An artist I admire once told me the most important skill in painting is knowing when to put down the brush and hand the canvas over to the viewer. When grass or sky is painted in a vague but evocative scribble, the viewer completes the picture and becomes part of the creative process. That’s one reason Impressionist paintings are so intoxicating. The artist expresses the light and sketches the scene; we fill in the details in our minds. The artist is talking with us, not to us.

Monet’s Waterlilies

Robert Crais, author of the Elvis Cole mystery series, made this point in a workshop I attended. During a question-and-answer session, someone asked why his books had never been made into a television series. Crais, who has written widely for TV, said he feels that portraying his characters on the screen would break a compact with his readers. He knows every reader pictures Elvis in their own way, and he won’t pull them out of the story by inserting his own vision.

He has a point. Have you ever pictured a Tom Cruise type as the lead in a story, only to discover Brad Pitt has been chosen to star in the movie? It’s jarring, and it makes the character feel less real. Remember the kerfuffle over the choice of actors for 50 Shades of GreyReaders were extremely upset when an actor was chose who didn’t match their concept of the character.

This happened to me with Craig Johnson‘s Longmire series. I was thrilled when his books were made into a television series, but when I tuned in to the first episode, not one single character looked anything like I’d imagined. They may have looked exactly like the author’s mental image of the characters, but they weren’t mine.

Longmire is good television, and has become one of my favorite shows.

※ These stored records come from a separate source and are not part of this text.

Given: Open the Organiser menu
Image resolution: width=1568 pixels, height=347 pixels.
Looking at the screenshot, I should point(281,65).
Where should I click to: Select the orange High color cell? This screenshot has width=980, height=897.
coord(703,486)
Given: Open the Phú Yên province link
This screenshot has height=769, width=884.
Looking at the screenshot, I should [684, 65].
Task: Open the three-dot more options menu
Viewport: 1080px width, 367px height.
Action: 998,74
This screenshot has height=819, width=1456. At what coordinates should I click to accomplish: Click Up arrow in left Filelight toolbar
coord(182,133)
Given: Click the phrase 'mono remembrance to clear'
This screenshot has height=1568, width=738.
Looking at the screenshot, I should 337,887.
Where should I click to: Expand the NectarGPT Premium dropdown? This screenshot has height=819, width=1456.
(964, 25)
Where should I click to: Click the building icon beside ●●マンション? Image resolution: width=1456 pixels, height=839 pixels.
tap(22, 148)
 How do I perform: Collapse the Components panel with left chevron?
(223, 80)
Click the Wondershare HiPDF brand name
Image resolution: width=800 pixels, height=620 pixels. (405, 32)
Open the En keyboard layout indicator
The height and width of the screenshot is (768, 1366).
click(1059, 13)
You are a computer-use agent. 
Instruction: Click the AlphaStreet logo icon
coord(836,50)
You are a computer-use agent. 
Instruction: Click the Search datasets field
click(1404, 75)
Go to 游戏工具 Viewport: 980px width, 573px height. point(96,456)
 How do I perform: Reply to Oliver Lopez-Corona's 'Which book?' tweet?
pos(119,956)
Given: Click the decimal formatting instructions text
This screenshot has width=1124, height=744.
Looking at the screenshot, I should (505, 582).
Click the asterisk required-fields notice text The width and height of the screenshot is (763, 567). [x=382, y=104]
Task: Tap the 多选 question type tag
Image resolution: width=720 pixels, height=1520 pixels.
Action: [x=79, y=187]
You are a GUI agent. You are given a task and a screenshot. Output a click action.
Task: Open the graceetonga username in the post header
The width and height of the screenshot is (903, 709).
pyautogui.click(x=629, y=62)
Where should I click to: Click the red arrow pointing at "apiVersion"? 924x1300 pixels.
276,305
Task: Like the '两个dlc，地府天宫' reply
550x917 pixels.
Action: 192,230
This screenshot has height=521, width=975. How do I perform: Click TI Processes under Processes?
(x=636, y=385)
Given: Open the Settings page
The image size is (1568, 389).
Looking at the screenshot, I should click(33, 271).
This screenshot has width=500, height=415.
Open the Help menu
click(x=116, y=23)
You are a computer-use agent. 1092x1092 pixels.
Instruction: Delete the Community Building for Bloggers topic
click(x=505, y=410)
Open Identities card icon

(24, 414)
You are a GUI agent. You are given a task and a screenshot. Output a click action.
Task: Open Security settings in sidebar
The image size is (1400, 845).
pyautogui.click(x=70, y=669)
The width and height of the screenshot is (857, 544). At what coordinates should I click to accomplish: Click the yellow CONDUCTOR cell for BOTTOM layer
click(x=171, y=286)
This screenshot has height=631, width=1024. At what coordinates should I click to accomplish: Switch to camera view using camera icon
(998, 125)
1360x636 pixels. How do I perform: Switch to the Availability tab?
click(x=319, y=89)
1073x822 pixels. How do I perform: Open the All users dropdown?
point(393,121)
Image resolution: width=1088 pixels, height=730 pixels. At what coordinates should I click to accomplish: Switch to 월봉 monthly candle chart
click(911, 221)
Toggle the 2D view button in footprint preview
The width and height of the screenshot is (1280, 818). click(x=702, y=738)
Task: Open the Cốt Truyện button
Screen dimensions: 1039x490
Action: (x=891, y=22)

I love Johnson’s books, too, but the two kind of clash in my mind.  As I read, I have to reconcile the two images of the characters, and it keeps me from being quite as engrossed in the story.

So far, I haven’t had to worry about all this. No one from Hollywood is knocking on my door, although Cowboy Trouble was once under consideration with a producer for a delightfully long time. Nothing came of it, but it was fun to imagine how Luke and Libby would look on the big screen. Sorry, readers, but I’m not as honorable as Robert Crais. Given the opportunity, I would have betrayed you all, and tripped over my own feet cashing the check.

But I write books, not screenplays, so the partnership between reader and writer is central to my craft. It’s my job to sketch the outlines of my handsome cowboys and spitfire cowgirls, while you fill in the rest of the picture. That way, you share more deeply in the emotion of the story–and everybody gets the cowboy of their dreams.

What book-to-television adaptations have you enjoyed? Are there any movies where you feel the producers got the characters all wrong?